Keeping vitamin D levels high in the body can assist in preventing and treating the metabolic syndrome, as well as improving the balance of good and bad bacteria in the intestine.
What Is Metabolic Syndrome?
Metabolic syndrome is the most common health disorder prevailing in more than 25% of the world's adult population. It is the key to chronic diseases like heart problems and diabetes. The major reason behind this health condition appears to be the deficiency in vitamin D and intake of diet rich in fats and carbohydrates.
The typical symptoms of metabolic syndrome consist of flabbiness on the waist, excess fat in the liver and presence of a minimum of two of the following three conditions: high blood pressure, high cholesterol and high blood sugar levels.
Vitamin D Essential To Battle Metabolic Syndrome
A study conducted on mice by Yuan-Ping Han's group of researchers at Sichuan University in China reveals that by maintaining high levels of vitamin D, the metabolic syndrome can be prevented and treated effectively. The experiment done also confirmed that a fat-rich diet compromises the integrity of the intestinal bacteria, leading to a fatty liver and raised blood sugar levels.
According to Professor Stephen Pandol, at Cedars-Sinai Medical Center, USA, who worked in partnership with Han's group, similar to mice, humans taking vitamin D, either as a supplement or through sun exposure, can battle against metabolic syndrome.
"A sufficient dietary vitamin D supplement can partially but significantly antagonize metabolic syndrome caused by high fat diet in mice," said Pandol in a press release. "These are amounts equivalent to the dietary recommendations for humans."

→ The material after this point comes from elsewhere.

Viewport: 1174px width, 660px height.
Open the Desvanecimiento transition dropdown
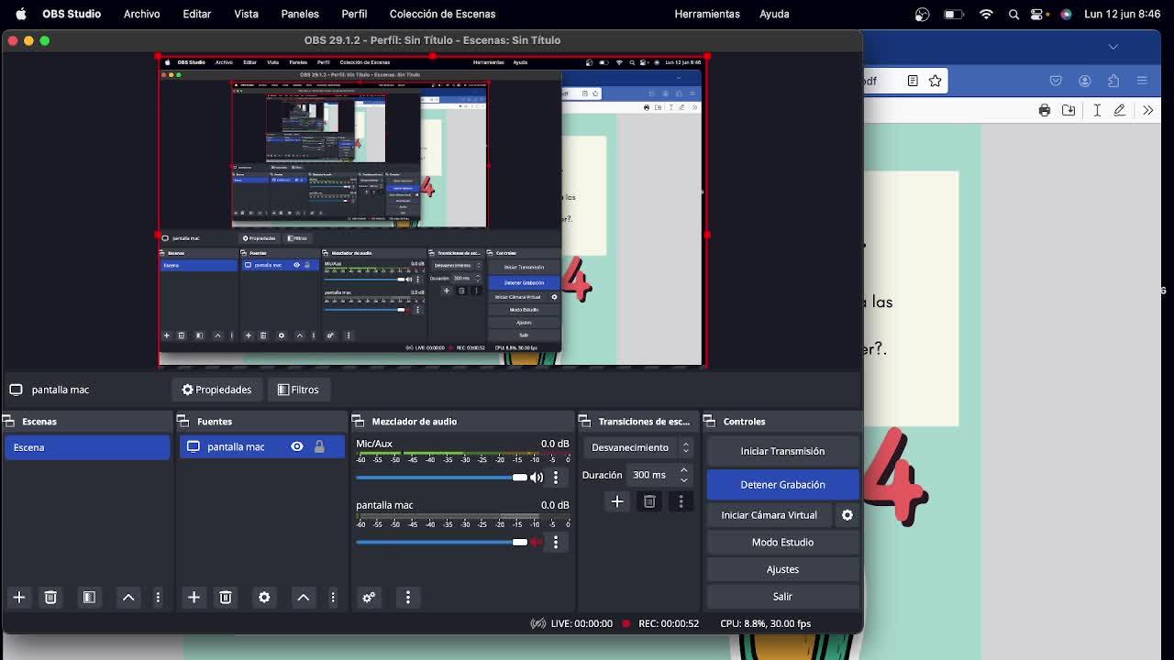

The study published in the journal Frontiers in Physiology concluded that diet high on fat disturbs the integrity of the good and bad bacteria in the intestine, leading to deposition of excess fat in the liver and faint raising of blood sugar intensity in mice. Moreover, an inadequate amount of vitamin D in the body intensifies the unevenness in the community of microorganisms living in the gut, resulting in excess fat in the liver and in metabolic syndrome.
Next Step Is Validating The Experiment On Humans
The study on mice confirms that deficiency of vitamin D hampers the production of defensins, the anti-microbial molecules necessary for maintaining the integrity of gut bacteria. Improving vitamin D levels by oral intake of artificial defensin not only improves the intestinal bacteria balance, but also regulates blood sugar levels and helps in the recovery of fatty liver.
After successfully testing the connection of vitamin D and metabolic syndrome in mice, the next step is authenticating the same theory in humans. Soon the inexpensive and viable options of fighting against the metabolic syndrome would merely be taking sunbaths or oral vitamin D administration.